Recently I read a great article Major Linux Problems on the Desktop 2016 edition with pain and sadness, yet I agree with most points in it. People have wished and talked many years, but 2016 is not a year for Linux on the desktop. Let’s face the reality, Android has much greater chance to be the “Desktop” OS than Linux 5 years down the road.

I don’t remember what was the first version of Linux distro I used, probably Slackware 3.x. It was fun to fiddle with pkgtool, change the font in the text console, and play with my own Unix-like environment. Then it’s Red Hat Linux 5.2, Turbolinux, and other distros. In my part-time project, I led the effort to run Linux with X Window in embedded environment with 16-MB flash, used MIT-SHM to accelerate the graphics, and trained the team to migrate from Windows to Linux development platform. Later I built HPC cluster using the first version of Fedora, and worked with Linux and Unix for a few years (primarily for scientific computing purpose) until I joined Microsoft. Although I did play with other OSes such as FreeBSD, Tru64, HP-UX, Mac OS, occasionaly, Linux is my favorite one for work and tinkering.

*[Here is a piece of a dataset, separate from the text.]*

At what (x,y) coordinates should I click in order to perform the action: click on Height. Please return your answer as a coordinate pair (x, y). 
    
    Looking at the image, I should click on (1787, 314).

Year after year, Linux devs have been trying to replace Windows on the desktop. Obviously, integrated desktop environment is the critical part of this effort. 15 years ago, there was fvwm95 which mimicked Win95 like the following:

fvwm95 start menu

Then KDE showed up and has been greatly improved over time. Some PCs were even preloaded with Linux (and failed miserably). For people who are tech savvy and willing to spend time, Linux can be a decent desktop OS after some tweakings and customizations. However hackers are only tiny percentage of whole population. For most ordinary people, Linux doesn’t work. We should analyze the problems and learn our lesson on this.